At the start of the drive, his boss gave everyone the advice that all cowboys learn fast on the trail, “Boys, the secret of trailing cattle is never to let your herd know that they are under restraint. Let everything that is done be done voluntarily by the cattle. From the moment you let them off the bed in the morning until they are bedded at night, never let a cow take a step, except in the direction of its destination.”

Adams wrote about choosing his remuda of six to eight horses, and described the saddles and tack of the period in great detail. The writing often contradicted what was being printed at the time, but his readers came to realize his articles and books were a result of real life experiences and a sharp eye for detail.

Stories of swimming the herd across rivers and dry drives and lightening-induced runs (stampedes) filled the pages with the harsh reality of the trail. Encounters with bears, wild cattle and lost cows from other herds were common. The importance of camaraderie and humor between the cowboys was also a large part of the story. He wrote of one of the hands named Ash Borrowstone getting disturbed at night by a couple of coyotes.

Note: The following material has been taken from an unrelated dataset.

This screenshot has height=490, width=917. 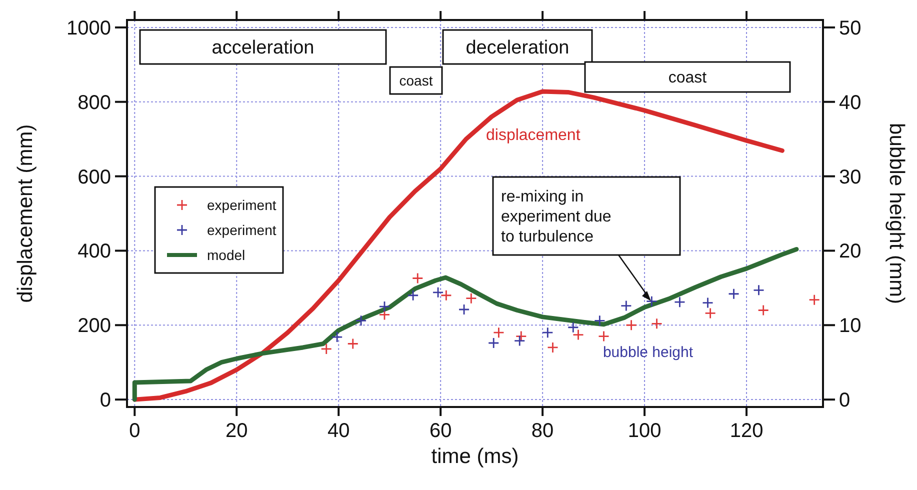 What do you see at coordinates (94, 326) in the screenshot?
I see `y-tick-label: 200` at bounding box center [94, 326].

“There was no more danger of attack from these cowards than from field mice, but their presence annoyed Ash, and as he dared not shoot, he threw his boots at the varmints. Imagine to his chagrin the next morning to find that one boot had landed among the banked embers of the camp-fire and was burned to a crisp.”

On final delivery to the Blackfoot Agency, he encountered several local Indians. “The next morning, before we reached the agency, a number of gaudily bedecked bucks and squaws rode out to meet us. Physically, they were fine specimens of the aborigines.” The stories of the Indians were like icing on the cake for fans of Adams’ work.

From his Colorado Springs home, he produced another six books after Log of a Cowboy and many more articles. He wrote for a wide variety of audiences including young readers and those who loved short stories. As he got older he was known for encouraging and sponsoring young western writers in authentic western fiction. Adams ran, unsuccessfully, three times for El Paso County (Colorado) sheriff and lived quietly as a bachelor until his death on September 26, 1935.

For lovers of Western history, a night with Andy Adams on the long trail drive north will make you feel like you’re in the saddle riding night herd under a starlit sky to the music of the coyotes.